Durant tout le mois de février, mcgilloises et mcgilllois ont l’opportunité d’assister à divers événements autour du thème de la justice dans le cadre du Mois de l’Histoire des Noir·e·s, organisé par le Bureau de l’éducation en équité sociale et diversité (Social Equity and Diversity Education Office, SEDE, ndlr). Pour le gouvernement fédéral, « chaque année en février, à l’occasion du Mois de l’histoire des Noirs, les Canadiens sont conviés à prendre part aux célébrations et aux activités qui soulignent le patrimoine des Canadiens noirs, ceux d’hier et d’aujourd’hui ». Bien qu’on puisse retracer les origines de pareils événements en 1926 aux États-Unis, le Mois de l’Histoire des Noir·e·s n’a vu le jour qu’en 1995 au Canada. Depuis, l’organisation du Mois ne laisse pas de marbre, certains célébrant l’initiative alors que d’autres la condamnent. Si certains désapprouvent le choix du mois de février pour questionner l’Histoire afro-canadienne puisqu’il a été historiquement choisi aux États-Unis afin de coïncider avec les anniversaires de Lincoln et de Douglass, d’autres y sont simplement opposé·e·s.

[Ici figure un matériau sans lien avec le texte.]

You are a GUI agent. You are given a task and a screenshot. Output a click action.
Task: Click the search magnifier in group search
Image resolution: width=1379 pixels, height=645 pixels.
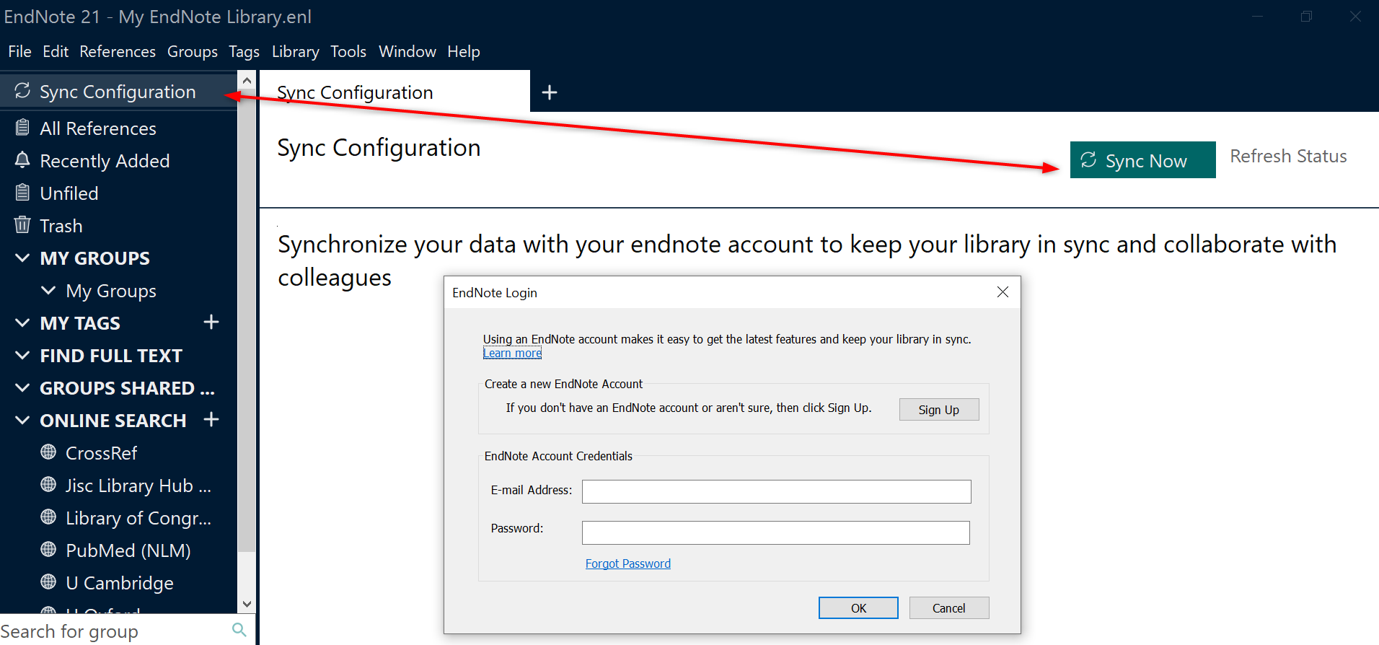(239, 630)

Shanice Yarde, responsable de l’organisation du Mois de l’Histoire des Noir·e·s à McGill, dit chercher sans cesse à relever de nouveaux défis pour améliorer la représentativité et l’inclusivité des évènements (« Créer un espace de célébration », édition du 5 février). Nous saluons ses efforts, visant à « écouter l’histoire des personnes qui ont été le plus marginalisées au sein de la communauté noire et d’apprendre de leurs expériences ».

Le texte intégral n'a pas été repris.